- Publisher: Marvel Comics
- Publication date: August – December 2018
- Genre: Superhero;
| Title(s) |
| X-Men Gold #27; X-Men Blue #27; X-Men Red #27; Astonishing X-Men #13; Cable #159; Extermination #1-5; X-Men: The Exterminated #1; Uncanny X-Men Annual #1; X-Force #1; |

Creative team
- Writer: Ed Brisson
- Artist(s): Pepe Larraz (main artist) Mark Brooks (cover artist)
- Penciller: Ario Anindito
- Inker: Dexter Vines
- Letterer: Joe Sabino
- Colorist: Erick Arciniega

= Extermination (comics) =

2018 Marvel Comics storyline

"Extermination" is a five-part comic book crossover storyline published by Marvel Comics from August to December 2018 featuring the X-Men.

==Publication history==
The storyline concludes a storyline that began in November 2012 during Brian Michael Bendis' run as writer on All-New X-Men, a series that debuted as part of the Marvel NOW! initiative. In All-New X-Men, Beast travels back in time to bring the original 1960's X-Men (Cyclops, Angel, Iceman, Beast, and Marvel Girl) to the present day so that they would be able to prevent the mistakes caused by their future counterparts. The time-displaced X-Men end up staying in the present, forming their own X-team alongside Wolverine, Oya, and Kid Apocalypse. Following the conclusion of All-New X-Men, the story of the time-displaced original five continued in X-Men Blue, which saw them working under the tutelage of Magneto with Jimmy Hudson and Bloodstorm, developing new relationships in the modern day, most notably Angel's relationship with Wolverine, Iceman being outed as gay, Beast experimenting with dark magic, Cyclops reuniting with his father and trying to come to terms with the actions of his future self and Jean Grey coming to terms with her own deaths and subsequent resurrections.
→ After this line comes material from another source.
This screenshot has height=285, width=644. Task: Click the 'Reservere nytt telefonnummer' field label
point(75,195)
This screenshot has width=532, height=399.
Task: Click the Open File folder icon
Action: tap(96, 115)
"Extermination" was officially announced in April 2018 by Marvel editor-in-chief C. B. Cebulski as part of Marvel's Fresh Start initiative, with further details being revealed at the C2E2 convention in Chicago. In the lead-up to the storyline, all current X-books were cancelled and had special post-credit scenes added to them by Extermination writer Ed Brisson and artist Oscar Bazaldua.

==Plot==
In Chicago, the young X-Men rescue a pair of mutant children from a mob of violent anti-mutant protestors and take them to the X-Mansion where they are checked over by Cecilia Reyes. Marvel Girl tells Kitty Pryde that the children's minds had been wiped by someone so skilled that even she was unable to use her telepathy to piece together what happened to them. During a date with Bloodstorm, young Cyclops expresses his fears of the two becoming serious if he is destined to have to go back to his own time but Bloodstorm encourages him to focus on the time they do have together. Suddenly, the restaurant is attacked by a mysterious mutant and his minions and, although they try to fight them off, Bloodstorm is killed when the mutant impales her through the heart with his spear which causes Cyclops to unleash an optic blast so powerful that it forces the attacker to flee. Hearing Cyclops' grief, Marvel Girl summons the rest of the team but, while en route, young Iceman is attacked. Cable arrives and tells Iceman he needs to get away but he refuses and insists he stay and fight alongside him. The attacker incapacitates Iceman and kills Cable. The time-displaced X-Men rendezvous at the mansion where Cyclops explains to Prestige that the minions of the man that killed Bloodstorm had the same markings on their face as she does. Prestige realises that the attacker is Ahab, the man who tortured her and forced her to hunt down other mutants. Beast then notes that Iceman is missing and Marvel Girl uses Cerebro to try and locate him but she explains that his mind has seemingly disappeared. She then feels the psychic ructions of Cable's death and the team find his body but no sign of Iceman. Prestige is convinced that Ahab is not behind Cable's murder and theorises that he is working with someone else. In a secret underground lab, the attacker reveals himself to be a younger version of Cable who locks Iceman inside a tube and resolves to find the other four original X-Men.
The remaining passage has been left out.